Precedenti studi avevano dimostrato che bloccando il recettore nicotinico alfa4 all’interno dell’area ventrale tegmentale (VTA), dalla quale prende origine il sistema dopaminergico, diminuiscono le proprietà gratificanti della nicotina, ma poiché i recettori alfa4 sono presenti sulla superficie di diversi tipi di cellule nel VTA, non era chiaro in quale modo la nicotina producesse sensazioni piacevoli.

 

I ricercatori allevarono in laboratorio cavie che presentavano una mutazione volta ad impedire una risposta cerebrale alla nicotina: non sviluppavano i recettori alfa4 sulle cellule dopaminergiche.

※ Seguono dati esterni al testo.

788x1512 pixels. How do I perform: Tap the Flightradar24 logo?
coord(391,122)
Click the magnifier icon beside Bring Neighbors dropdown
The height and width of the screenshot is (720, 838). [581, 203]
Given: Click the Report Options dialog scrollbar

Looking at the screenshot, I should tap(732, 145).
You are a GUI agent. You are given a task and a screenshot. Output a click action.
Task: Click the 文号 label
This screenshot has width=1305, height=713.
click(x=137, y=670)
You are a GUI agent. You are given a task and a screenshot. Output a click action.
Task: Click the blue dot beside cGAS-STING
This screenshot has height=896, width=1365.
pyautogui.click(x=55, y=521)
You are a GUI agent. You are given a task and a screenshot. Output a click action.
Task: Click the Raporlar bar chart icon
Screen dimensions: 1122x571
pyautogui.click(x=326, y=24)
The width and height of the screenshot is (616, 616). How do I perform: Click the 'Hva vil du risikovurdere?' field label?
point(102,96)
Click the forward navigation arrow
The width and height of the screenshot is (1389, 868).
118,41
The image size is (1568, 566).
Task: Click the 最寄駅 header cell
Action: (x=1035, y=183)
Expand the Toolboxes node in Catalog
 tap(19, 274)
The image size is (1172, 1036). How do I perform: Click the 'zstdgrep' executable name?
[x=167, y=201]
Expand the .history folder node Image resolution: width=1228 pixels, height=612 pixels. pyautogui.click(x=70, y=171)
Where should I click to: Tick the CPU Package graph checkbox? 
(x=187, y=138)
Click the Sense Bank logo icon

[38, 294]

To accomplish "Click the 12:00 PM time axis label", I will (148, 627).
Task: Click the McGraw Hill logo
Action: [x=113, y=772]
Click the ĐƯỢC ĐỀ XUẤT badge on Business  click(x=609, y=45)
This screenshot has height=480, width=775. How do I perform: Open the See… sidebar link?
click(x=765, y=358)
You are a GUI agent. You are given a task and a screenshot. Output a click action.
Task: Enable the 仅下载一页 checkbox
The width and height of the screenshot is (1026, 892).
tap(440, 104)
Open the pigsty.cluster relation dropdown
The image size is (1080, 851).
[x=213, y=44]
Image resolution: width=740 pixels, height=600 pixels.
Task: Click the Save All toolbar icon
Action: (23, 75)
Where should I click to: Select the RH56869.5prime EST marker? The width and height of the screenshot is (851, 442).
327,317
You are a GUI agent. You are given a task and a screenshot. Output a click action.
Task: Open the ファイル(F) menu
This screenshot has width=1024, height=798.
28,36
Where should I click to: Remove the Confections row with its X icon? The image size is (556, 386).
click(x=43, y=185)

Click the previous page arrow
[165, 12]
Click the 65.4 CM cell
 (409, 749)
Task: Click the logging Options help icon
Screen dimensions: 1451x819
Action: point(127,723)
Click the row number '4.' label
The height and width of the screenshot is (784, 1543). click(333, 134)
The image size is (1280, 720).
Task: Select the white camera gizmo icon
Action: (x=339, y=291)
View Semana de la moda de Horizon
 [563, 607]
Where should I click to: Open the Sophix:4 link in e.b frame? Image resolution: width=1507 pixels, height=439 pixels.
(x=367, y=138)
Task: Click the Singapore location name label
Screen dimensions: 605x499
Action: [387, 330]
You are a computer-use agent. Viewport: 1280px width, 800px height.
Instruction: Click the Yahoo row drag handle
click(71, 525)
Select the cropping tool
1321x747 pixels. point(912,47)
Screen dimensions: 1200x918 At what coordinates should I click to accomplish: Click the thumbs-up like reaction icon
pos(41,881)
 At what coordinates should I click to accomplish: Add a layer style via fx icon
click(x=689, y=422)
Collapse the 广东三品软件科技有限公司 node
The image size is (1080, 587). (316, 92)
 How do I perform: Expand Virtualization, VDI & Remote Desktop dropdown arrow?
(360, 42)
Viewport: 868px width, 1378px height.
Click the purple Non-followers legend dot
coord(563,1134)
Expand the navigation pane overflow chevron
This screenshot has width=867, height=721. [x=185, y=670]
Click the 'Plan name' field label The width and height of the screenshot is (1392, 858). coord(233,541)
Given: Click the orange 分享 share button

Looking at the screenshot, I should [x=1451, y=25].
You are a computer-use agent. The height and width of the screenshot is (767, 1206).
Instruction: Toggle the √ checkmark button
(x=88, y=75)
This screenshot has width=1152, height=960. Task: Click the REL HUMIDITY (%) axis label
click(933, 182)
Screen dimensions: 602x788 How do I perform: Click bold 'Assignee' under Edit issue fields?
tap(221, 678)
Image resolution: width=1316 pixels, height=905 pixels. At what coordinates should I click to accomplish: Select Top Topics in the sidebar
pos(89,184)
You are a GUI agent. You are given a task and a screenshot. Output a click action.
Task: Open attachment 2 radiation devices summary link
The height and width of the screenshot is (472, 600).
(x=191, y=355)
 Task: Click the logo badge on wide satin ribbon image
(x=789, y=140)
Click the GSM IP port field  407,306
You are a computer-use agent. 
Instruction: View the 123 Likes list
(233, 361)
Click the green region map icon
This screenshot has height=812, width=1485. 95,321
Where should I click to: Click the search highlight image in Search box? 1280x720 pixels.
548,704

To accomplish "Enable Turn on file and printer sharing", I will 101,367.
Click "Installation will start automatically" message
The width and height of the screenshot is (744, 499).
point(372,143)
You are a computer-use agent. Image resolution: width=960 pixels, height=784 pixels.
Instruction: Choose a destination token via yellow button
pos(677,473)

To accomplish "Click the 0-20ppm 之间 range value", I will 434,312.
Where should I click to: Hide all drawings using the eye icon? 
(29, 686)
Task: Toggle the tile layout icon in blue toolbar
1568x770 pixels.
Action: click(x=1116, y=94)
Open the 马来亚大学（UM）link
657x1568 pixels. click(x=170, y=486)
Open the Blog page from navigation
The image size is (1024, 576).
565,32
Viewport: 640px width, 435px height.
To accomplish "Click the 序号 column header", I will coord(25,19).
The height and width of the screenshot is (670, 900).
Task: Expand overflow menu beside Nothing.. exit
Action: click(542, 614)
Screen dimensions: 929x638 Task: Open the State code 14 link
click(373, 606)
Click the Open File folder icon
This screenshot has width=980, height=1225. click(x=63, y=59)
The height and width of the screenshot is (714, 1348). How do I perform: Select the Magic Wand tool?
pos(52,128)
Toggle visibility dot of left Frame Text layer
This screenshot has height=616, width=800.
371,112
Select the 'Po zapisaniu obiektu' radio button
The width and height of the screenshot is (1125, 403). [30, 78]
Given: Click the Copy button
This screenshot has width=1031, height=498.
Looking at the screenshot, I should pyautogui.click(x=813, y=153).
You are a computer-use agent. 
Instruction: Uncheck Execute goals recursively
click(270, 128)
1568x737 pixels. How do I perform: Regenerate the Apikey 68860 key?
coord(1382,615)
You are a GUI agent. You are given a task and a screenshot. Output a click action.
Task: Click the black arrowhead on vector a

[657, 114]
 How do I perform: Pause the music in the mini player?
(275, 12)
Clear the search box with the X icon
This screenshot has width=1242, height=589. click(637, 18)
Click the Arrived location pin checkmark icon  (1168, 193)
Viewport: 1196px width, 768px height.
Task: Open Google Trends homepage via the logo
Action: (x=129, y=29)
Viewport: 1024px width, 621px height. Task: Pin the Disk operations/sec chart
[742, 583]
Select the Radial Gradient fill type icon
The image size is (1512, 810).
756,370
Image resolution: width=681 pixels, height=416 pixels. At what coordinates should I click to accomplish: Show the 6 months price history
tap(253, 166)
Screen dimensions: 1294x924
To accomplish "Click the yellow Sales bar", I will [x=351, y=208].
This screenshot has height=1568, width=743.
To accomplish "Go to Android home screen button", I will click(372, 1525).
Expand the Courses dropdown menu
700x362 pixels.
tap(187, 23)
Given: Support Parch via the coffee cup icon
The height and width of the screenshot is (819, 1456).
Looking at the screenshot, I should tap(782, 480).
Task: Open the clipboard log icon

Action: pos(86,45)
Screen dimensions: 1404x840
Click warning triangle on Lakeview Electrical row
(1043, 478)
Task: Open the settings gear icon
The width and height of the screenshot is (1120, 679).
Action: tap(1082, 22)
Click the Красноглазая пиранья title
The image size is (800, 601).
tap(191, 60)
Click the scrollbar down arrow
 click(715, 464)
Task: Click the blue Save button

I topi che avevano subito la mutazione erano meno predisposti alla ricerca di nicotina rispetto a quelli normali, suggerendo che questo tipo di recettore risulta necessario per la percezione degli effetti gratificanti da nicotina che, inoltre, non riusciva a ridurre i comportamenti ansiosi nei topi mutanti, come invece riusciva a fare in quelli sani.

 

Considerando i gravissimi danni provocati dal tabacco, si parla di 5milioni di morti all’anno, riuscire a capire meglio il percorso che porta alla dipendenza da nicotina potrebbe portarci allo sviluppo di nuovi farmaci sia per il trattamento della dipendenza che per alleviare i disturbi d’ansia, vista la connessione tra gestione dell’ansia e assunzione di nicotina. Inoltre il rendersi conto, attraverso chiare dimostrazioni, di quanto e come una sostanza da noi assunta “volontariamente” possa inserirsi nel circuito fisiologico del nostro sistema nervoso centrale modificandone di fatto il funzionamento, potrebbe, forse, agire da motivazione per smettere di fumare, eliminando così un comportamento deleterio per la salute, quale è il fumo di tabacco.